* _TRY IT_: Each line of the data below holding the word "computer" must be copied.

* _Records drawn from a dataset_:
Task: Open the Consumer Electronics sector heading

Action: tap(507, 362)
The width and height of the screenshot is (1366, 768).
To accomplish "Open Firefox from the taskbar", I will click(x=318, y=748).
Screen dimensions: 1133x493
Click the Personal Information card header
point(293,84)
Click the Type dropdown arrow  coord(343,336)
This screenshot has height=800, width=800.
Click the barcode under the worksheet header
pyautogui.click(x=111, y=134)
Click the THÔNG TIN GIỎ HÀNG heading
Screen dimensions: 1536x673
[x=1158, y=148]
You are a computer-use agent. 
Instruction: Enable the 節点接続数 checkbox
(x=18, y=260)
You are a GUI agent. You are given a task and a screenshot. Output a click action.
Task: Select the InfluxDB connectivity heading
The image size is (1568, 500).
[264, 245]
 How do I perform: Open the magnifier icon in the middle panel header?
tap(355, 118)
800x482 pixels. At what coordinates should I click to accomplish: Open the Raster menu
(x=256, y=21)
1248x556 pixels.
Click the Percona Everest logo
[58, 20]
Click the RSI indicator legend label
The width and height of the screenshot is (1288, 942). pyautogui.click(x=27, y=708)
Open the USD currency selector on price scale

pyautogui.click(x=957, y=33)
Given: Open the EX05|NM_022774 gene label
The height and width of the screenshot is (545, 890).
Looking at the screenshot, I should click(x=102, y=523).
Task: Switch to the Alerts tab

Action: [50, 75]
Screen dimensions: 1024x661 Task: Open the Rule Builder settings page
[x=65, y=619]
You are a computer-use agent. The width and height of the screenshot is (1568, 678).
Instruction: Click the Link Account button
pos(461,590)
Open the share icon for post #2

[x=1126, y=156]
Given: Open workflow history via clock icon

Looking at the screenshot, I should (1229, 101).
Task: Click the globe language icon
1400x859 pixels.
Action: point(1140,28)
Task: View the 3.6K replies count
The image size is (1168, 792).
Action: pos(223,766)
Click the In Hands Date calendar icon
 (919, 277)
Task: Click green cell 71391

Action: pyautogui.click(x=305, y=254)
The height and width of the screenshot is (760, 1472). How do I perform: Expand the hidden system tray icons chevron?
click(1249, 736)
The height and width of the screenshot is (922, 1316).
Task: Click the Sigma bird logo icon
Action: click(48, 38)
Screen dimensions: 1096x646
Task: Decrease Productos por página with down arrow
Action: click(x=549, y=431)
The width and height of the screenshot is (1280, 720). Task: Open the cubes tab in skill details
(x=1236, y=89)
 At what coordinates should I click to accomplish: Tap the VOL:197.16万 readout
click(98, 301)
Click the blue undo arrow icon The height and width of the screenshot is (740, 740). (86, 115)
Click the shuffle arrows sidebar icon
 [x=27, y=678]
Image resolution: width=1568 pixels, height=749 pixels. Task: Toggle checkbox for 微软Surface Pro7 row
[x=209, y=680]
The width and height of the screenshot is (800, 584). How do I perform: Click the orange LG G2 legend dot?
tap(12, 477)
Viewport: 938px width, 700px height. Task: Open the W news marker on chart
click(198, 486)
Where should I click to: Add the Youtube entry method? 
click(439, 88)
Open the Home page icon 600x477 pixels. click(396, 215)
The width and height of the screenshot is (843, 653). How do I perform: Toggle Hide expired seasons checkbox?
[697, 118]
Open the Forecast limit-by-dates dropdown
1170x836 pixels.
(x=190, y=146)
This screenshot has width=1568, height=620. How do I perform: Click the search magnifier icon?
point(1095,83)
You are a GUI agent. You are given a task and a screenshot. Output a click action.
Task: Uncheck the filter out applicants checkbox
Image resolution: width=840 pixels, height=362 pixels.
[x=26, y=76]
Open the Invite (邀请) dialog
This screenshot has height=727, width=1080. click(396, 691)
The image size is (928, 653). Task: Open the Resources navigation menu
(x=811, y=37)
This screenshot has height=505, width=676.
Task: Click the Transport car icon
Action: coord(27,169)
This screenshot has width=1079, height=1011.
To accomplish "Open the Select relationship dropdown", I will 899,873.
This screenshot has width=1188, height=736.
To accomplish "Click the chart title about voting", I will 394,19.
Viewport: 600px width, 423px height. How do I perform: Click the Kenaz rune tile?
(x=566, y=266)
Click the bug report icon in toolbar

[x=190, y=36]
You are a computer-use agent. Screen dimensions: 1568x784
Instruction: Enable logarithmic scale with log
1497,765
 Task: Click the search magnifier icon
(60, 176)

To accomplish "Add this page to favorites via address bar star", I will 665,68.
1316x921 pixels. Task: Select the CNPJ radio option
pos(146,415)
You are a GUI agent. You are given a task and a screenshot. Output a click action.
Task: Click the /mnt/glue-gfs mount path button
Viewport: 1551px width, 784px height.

* _ANSWER BELOW_:
You are a computer-use agent. 
You are a computer-use agent. The width and height of the screenshot is (1568, 678).
You are a computer-use agent. Screen dimensions: 1568x784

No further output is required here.